The United States According to the Definitive Treaty of Peace Signed at Paris, September 3, 1783


On August 9, 1783, Philadelphia mapmaker William McMurray placed an advertisement in the Pennsylvania Packet, a Philadelphia newspaper, for a map entitled The United States According to the Definitive Treaty of Peace. McMurray solicited money for the publication of his map by issuing subscriptions. Once a sufficient number of subscriptions were sold, McMurray planned to have his map engraved and printed. The subscriptions were for three-and-a-half dollars: one-and-a-half dollars paid up front, with the remaining two dollars due upon delivery of the map. Unfortunately, orders came slowly and the map was not published until December 1784. This was almost nine months after Abel Buell published his New and Correct Map of the United States of North America, making the map by McMurray the second map printed in the United States after the signing of the Treaty of Paris.
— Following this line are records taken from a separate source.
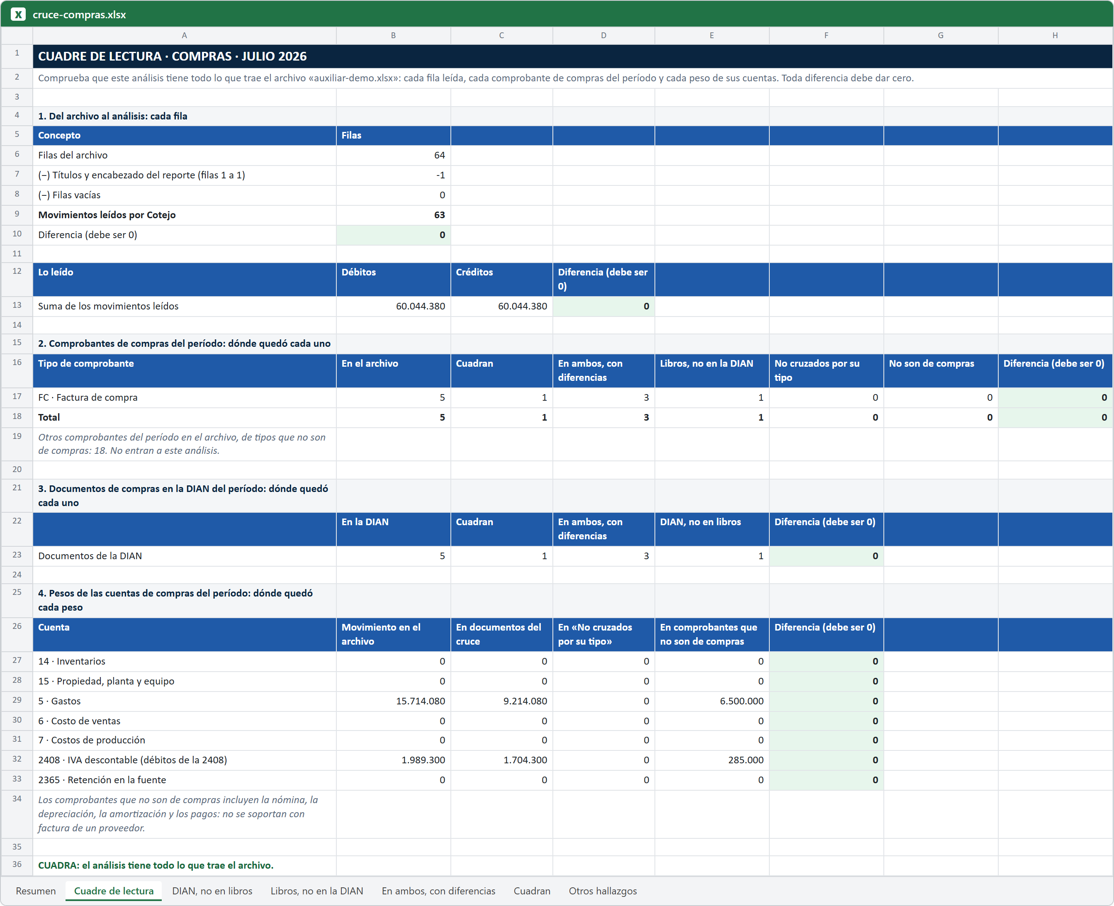Open the Otros hallazgos sheet tab
The image size is (1114, 906).
[x=603, y=890]
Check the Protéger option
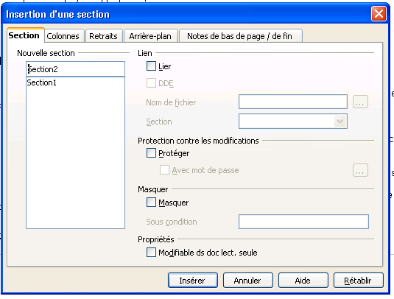 [151, 153]
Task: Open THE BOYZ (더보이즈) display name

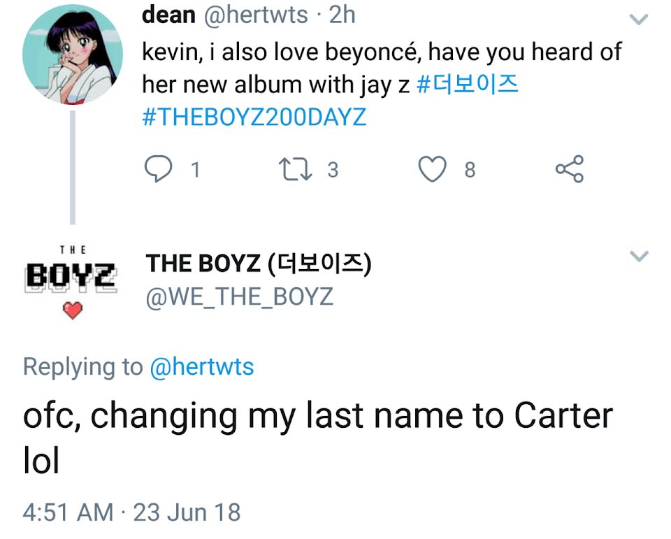Action: [259, 264]
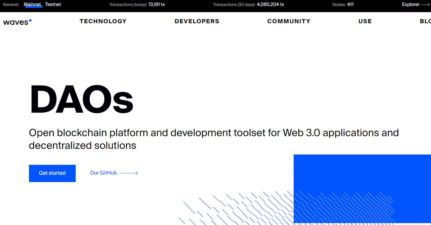Click the large DAOs heading

coord(81,99)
This map includes the names and boundaries of the original thirteen states in accordance with the 1783 treaty and also delineates, using colored lines, the boundaries for ten additional unnamed states northwest of the Ohio River. This was in accordance with the Ordinance of 1784, enacted by Congress on April 23 of that year, which called for the territories west of the Appalachian Mountains, north of the Ohio, and east of the Mississippi to be divided into several separate states. The map is hand-colored and relief is shown pictorially. Philadelphia is the prime meridian. An inset map in the lower right on a smaller scale shows the entire continent of North America.